TASK ITEM ::
Tell how many lines of the entries below include the string "will". Respond with the number alone.

DATASET RECORDS ::
[Start of Attachment]

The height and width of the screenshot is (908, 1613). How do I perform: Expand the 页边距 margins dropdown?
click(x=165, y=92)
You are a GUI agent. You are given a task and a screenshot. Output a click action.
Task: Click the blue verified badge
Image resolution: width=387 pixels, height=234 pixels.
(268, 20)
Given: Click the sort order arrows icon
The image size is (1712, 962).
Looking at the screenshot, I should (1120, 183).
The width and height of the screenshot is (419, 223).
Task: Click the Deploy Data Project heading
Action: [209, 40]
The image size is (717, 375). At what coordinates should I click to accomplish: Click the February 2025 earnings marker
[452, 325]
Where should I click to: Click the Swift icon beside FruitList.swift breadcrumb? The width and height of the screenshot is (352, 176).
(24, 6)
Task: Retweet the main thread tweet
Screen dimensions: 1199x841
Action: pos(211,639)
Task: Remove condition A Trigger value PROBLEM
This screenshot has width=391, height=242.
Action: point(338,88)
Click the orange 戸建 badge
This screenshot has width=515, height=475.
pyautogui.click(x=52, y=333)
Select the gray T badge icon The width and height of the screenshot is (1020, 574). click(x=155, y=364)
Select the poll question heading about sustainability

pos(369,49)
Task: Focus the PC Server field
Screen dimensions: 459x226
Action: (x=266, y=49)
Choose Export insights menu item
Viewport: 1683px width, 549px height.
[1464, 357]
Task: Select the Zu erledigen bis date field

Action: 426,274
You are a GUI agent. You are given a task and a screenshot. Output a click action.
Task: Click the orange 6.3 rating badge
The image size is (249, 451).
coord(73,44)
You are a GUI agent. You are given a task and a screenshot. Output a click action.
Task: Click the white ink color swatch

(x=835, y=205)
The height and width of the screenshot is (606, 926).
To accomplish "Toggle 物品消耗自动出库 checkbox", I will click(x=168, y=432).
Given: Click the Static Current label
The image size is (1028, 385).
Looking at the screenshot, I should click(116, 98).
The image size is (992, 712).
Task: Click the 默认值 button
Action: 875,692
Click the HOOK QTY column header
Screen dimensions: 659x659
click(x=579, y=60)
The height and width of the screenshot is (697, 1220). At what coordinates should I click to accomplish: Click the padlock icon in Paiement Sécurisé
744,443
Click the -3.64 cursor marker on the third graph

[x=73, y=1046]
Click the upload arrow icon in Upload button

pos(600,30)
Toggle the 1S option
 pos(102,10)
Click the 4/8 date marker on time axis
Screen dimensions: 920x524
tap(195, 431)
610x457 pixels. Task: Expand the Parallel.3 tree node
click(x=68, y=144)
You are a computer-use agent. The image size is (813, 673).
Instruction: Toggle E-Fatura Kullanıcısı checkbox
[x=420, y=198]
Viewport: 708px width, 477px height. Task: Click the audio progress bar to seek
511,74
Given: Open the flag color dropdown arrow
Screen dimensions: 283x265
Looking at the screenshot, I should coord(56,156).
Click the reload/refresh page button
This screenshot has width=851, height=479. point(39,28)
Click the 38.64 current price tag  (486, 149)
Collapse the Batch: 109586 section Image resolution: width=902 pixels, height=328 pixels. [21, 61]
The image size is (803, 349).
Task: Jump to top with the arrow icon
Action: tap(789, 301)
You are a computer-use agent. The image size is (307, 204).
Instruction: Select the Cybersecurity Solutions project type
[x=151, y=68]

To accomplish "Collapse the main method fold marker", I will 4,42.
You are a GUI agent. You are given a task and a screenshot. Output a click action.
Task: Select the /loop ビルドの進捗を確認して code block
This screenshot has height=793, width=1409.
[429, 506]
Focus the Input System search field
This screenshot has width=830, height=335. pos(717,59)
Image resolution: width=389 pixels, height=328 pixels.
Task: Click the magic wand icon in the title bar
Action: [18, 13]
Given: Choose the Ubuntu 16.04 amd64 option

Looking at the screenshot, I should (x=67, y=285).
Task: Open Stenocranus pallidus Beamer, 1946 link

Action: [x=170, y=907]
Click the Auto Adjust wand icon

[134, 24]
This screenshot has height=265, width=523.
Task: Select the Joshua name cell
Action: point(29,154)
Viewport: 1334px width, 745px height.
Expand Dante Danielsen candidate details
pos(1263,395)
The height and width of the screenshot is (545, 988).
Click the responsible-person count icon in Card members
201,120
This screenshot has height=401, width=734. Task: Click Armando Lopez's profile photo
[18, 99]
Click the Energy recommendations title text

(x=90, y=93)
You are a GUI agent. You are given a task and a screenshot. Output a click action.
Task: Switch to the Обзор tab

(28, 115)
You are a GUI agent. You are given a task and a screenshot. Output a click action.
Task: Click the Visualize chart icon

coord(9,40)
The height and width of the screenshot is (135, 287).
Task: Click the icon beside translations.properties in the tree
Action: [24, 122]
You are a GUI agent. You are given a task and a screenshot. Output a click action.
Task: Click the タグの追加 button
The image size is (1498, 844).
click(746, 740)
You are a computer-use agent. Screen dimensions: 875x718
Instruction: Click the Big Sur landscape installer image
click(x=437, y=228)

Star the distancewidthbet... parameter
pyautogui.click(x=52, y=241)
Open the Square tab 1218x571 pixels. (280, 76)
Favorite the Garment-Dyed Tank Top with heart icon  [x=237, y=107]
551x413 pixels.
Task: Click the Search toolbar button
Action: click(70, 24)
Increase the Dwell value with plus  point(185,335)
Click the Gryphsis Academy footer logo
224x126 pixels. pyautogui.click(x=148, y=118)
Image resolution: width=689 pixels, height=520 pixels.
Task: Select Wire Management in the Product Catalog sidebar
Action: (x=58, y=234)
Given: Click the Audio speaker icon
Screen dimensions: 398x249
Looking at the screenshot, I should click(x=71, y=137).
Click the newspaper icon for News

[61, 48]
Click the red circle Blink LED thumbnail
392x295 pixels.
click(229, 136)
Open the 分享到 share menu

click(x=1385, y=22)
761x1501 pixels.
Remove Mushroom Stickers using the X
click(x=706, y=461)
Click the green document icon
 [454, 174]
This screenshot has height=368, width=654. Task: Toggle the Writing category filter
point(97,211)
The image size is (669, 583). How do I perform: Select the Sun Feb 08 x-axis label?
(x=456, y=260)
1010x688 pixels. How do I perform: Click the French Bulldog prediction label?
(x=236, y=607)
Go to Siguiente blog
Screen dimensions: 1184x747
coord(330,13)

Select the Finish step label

[End of Attachment]

FINAL ANSWER ::
2